- [TASK PROMPT]: Each record below must be returned exactly, with no line left out.

Dataset entries
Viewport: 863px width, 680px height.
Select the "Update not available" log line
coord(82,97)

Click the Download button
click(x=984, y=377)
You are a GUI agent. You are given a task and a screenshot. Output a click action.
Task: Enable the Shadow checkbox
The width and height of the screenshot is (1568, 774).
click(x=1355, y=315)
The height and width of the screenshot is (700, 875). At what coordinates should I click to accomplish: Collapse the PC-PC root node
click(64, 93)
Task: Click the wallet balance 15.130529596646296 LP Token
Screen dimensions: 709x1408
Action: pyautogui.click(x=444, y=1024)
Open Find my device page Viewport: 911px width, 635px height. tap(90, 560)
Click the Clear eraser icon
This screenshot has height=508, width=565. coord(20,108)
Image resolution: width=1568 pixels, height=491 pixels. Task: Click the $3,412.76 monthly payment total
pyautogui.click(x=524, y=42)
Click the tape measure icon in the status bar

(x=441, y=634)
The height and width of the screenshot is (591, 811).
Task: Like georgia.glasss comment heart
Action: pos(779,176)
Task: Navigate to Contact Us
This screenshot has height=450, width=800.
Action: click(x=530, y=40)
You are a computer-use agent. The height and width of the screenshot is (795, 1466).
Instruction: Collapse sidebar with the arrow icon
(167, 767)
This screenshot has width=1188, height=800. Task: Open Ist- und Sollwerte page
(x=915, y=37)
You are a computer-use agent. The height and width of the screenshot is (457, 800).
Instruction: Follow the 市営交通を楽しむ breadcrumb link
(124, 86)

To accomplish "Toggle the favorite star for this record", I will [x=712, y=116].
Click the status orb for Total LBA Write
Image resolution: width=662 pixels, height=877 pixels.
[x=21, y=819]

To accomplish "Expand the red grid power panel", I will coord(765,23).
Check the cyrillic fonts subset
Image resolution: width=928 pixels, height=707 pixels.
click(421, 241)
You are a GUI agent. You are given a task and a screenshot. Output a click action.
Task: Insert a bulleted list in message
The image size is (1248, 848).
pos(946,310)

- [WRITTEN ANSWER]:
Viewport: 863px width, 680px height.
Select the "Update not available" log line
coord(82,97)

Click the Download button
click(x=984, y=377)
You are a GUI agent. You are given a task and a screenshot. Output a click action.
Task: Enable the Shadow checkbox
The width and height of the screenshot is (1568, 774).
click(x=1355, y=315)
The height and width of the screenshot is (700, 875). At what coordinates should I click to accomplish: Collapse the PC-PC root node
click(64, 93)
Task: Click the wallet balance 15.130529596646296 LP Token
Screen dimensions: 709x1408
Action: pyautogui.click(x=444, y=1024)
Open Find my device page Viewport: 911px width, 635px height. tap(90, 560)
Click the Clear eraser icon
This screenshot has height=508, width=565. coord(20,108)
Image resolution: width=1568 pixels, height=491 pixels. Task: Click the $3,412.76 monthly payment total
pyautogui.click(x=524, y=42)
Click the tape measure icon in the status bar

(x=441, y=634)
The height and width of the screenshot is (591, 811).
Task: Like georgia.glasss comment heart
Action: pos(779,176)
Task: Navigate to Contact Us
This screenshot has height=450, width=800.
Action: click(x=530, y=40)
You are a computer-use agent. The height and width of the screenshot is (795, 1466).
Instruction: Collapse sidebar with the arrow icon
(167, 767)
This screenshot has width=1188, height=800. Task: Open Ist- und Sollwerte page
(x=915, y=37)
You are a computer-use agent. The height and width of the screenshot is (457, 800).
Instruction: Follow the 市営交通を楽しむ breadcrumb link
(124, 86)

To accomplish "Toggle the favorite star for this record", I will [x=712, y=116].
Click the status orb for Total LBA Write
Image resolution: width=662 pixels, height=877 pixels.
[x=21, y=819]

To accomplish "Expand the red grid power panel", I will coord(765,23).
Check the cyrillic fonts subset
Image resolution: width=928 pixels, height=707 pixels.
click(421, 241)
You are a GUI agent. You are given a task and a screenshot. Output a click action.
Task: Insert a bulleted list in message
The image size is (1248, 848).
pos(946,310)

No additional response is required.